Amendment to the Motion

Part of Terrorist Offenders (Restriction of Early Release) Bill - Second Reading (and remaining stages) – in the House of Lords at 5:52 pm on 24th February 2020.

Alert me about debates like this

Photo of Lord Pannick Lord Pannick Crossbench 5:52 pm, 24th February 2020

My Lords, I agree with the Government that the changes to the early release provisions which will be introduced by this Bill are not a retrospective increase in the offender’s penalty, in breach of their rights under the European Convention on Human Rights. It is well-established that the penalty imposed on the offender is the term of years which he or she receives when sentenced by the judge: four years, for example. An alteration in the early release provisions within that four years does not affect the penalty, and so such a change may be imposed on serving prisoners. A long line of cases, both in this jurisdiction and in the European Court of Human Rights, establishes that proposition—most recently, as I suggested to the noble Lord, Lord Marks, the decision of the European court on 12 November 2019 in the case of Abedin v the United Kingdom. The noble Lord, Lord Marks, then argued that there is a common law principle against retrospectivity. Well, there is certainly a presumption against retrospectivity, but it is not an absolute rule.

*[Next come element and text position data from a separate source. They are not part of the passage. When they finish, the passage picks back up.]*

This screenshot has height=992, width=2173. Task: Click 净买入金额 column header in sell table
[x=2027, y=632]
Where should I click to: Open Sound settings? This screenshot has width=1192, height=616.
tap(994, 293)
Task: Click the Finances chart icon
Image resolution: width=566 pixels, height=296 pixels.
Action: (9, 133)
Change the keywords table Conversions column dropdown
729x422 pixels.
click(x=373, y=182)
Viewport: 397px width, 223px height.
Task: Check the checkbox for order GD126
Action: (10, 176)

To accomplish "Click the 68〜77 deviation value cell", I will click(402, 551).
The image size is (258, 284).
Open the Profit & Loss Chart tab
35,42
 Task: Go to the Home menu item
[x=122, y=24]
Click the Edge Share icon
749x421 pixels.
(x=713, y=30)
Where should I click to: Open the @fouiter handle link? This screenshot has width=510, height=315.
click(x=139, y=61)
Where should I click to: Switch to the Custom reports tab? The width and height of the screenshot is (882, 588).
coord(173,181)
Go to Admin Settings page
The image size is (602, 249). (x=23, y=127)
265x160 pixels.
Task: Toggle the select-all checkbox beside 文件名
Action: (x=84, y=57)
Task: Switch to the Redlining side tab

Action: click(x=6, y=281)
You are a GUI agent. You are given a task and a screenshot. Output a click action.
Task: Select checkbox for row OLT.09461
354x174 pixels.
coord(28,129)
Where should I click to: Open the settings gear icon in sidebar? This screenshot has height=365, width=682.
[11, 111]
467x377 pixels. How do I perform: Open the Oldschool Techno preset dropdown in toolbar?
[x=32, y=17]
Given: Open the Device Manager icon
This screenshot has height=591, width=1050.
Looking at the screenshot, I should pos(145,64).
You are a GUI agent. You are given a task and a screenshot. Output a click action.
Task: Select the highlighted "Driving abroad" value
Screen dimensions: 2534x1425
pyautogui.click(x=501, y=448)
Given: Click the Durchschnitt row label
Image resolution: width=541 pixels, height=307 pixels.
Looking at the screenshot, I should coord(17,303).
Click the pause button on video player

The question in every case is whether there is a justification for acting in a retrospective manner. It seems to me that, in this context, there is such a justification. Offenders are about to be released early without a Parole Board assessment of whether that is safe. No doubt the Government should have acted more speedily to address this problem, as the noble Lord, Lord Harris of Haringey, and others have suggested, but any fault does not alter the situation in which we now find ourselves. My noble friend Lord Carlile is no doubt correct that further measures are needed to disengage terrorist offenders from their perverted ideology, but again that does not remove the urgent need to disapply the right to automatic early release of those who pose a real danger to the community.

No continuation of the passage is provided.